For Christians the righteous branch that is promised comes to us in Christ. When Jeremiah prophesied that God would take over the work the shepherds had failed to do, we find that prophecy fulfilled in the birth of Christ. Because, as our second reading puts it,
‘For in him the whole fulness of deity dwells bodily’.
Here is the shepherd, born amidst the people, the coming of God to lead us into the way of salvation. Baptism becomes the way through which the sheep are made part of God’s own flock – and all our trespasses are washed away, ‘erasing the record that stood against us’.
In the powerlessness of the cross the rulers of the world are disarmed, because in Christ we have a dignity that they cannot touch, and a relationship with God which nothing can divide. All the baptised are called by God to be as Christ in the world – to live Christ’s story and express in word and deed the love of God for all people.
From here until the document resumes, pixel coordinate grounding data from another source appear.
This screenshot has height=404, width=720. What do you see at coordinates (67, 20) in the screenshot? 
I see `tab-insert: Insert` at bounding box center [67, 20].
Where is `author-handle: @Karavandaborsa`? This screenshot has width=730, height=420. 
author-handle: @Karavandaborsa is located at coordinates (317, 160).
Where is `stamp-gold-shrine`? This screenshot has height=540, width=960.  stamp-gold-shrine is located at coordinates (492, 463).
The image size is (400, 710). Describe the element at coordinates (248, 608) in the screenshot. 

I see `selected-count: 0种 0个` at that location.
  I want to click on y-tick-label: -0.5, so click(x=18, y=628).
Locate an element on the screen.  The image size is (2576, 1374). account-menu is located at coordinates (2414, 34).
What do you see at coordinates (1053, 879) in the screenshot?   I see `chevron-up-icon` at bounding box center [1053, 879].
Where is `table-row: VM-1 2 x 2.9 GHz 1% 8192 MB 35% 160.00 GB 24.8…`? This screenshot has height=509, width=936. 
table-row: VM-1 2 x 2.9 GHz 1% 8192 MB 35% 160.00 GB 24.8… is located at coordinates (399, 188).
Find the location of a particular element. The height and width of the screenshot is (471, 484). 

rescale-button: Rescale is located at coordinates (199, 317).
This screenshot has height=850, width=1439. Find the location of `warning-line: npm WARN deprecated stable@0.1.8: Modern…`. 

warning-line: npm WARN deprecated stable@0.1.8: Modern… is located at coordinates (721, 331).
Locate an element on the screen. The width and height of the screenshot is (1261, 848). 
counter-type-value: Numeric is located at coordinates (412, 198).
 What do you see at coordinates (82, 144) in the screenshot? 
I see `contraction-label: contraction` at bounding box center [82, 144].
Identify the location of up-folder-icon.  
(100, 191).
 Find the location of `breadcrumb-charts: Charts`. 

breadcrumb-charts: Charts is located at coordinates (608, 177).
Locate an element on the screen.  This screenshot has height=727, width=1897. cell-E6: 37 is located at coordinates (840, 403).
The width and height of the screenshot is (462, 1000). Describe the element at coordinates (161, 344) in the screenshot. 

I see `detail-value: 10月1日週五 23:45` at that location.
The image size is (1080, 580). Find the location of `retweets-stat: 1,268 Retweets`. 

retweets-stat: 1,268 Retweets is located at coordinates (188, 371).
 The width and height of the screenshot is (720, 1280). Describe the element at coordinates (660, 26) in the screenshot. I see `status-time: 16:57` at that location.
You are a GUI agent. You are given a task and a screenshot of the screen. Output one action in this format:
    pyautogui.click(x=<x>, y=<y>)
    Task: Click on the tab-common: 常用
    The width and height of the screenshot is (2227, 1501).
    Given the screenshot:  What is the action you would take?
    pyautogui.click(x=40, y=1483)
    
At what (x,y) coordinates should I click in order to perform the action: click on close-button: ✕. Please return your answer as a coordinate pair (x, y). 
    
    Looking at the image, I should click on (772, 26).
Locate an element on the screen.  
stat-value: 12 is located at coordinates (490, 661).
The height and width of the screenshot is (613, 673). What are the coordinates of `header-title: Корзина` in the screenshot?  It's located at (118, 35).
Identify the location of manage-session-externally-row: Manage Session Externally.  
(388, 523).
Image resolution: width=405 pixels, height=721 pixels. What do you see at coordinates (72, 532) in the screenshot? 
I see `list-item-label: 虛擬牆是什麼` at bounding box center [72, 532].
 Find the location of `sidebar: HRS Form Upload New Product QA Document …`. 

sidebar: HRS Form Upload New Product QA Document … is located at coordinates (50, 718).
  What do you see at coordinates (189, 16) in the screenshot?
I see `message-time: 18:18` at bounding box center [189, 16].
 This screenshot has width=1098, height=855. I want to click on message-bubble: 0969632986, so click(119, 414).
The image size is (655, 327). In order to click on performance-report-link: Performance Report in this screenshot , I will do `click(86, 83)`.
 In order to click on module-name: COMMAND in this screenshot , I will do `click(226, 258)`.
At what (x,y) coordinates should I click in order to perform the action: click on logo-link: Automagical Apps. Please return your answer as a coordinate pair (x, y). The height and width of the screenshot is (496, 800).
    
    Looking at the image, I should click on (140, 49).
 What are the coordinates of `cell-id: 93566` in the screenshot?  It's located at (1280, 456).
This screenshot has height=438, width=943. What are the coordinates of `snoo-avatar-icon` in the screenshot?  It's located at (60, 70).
I think the prophet Jeremiah would find countless examples in our society where leaders have not attended to needs of the people.
When shepherds’ have placed their own wants above the needs of those placed into their care. At Evensong on Christmas Day we heard Isaiah’s alternative vision of a city in the time when shepherds are faithful and God’s will is accepted with joy:
‘no more shall the sound of weeping be heard in it or the cry of distress. No more shall there be in it an infant who lives but a few days or an old person who does not live out a lifetime, for one who dies at a hundred years will be considered a youth’
The costume for a shepherd might be easy to find, but having the heart of a shepherd is a much greater challenge. As we stand on the cusp of a new year let us hope and pray – and speak and act – in ways that draw us closer to the world as God calls it to be. And let us each find in our heart the desire to be a good shepherd, and to support good shepherds, enthroning the Christ child in the centre of our lives.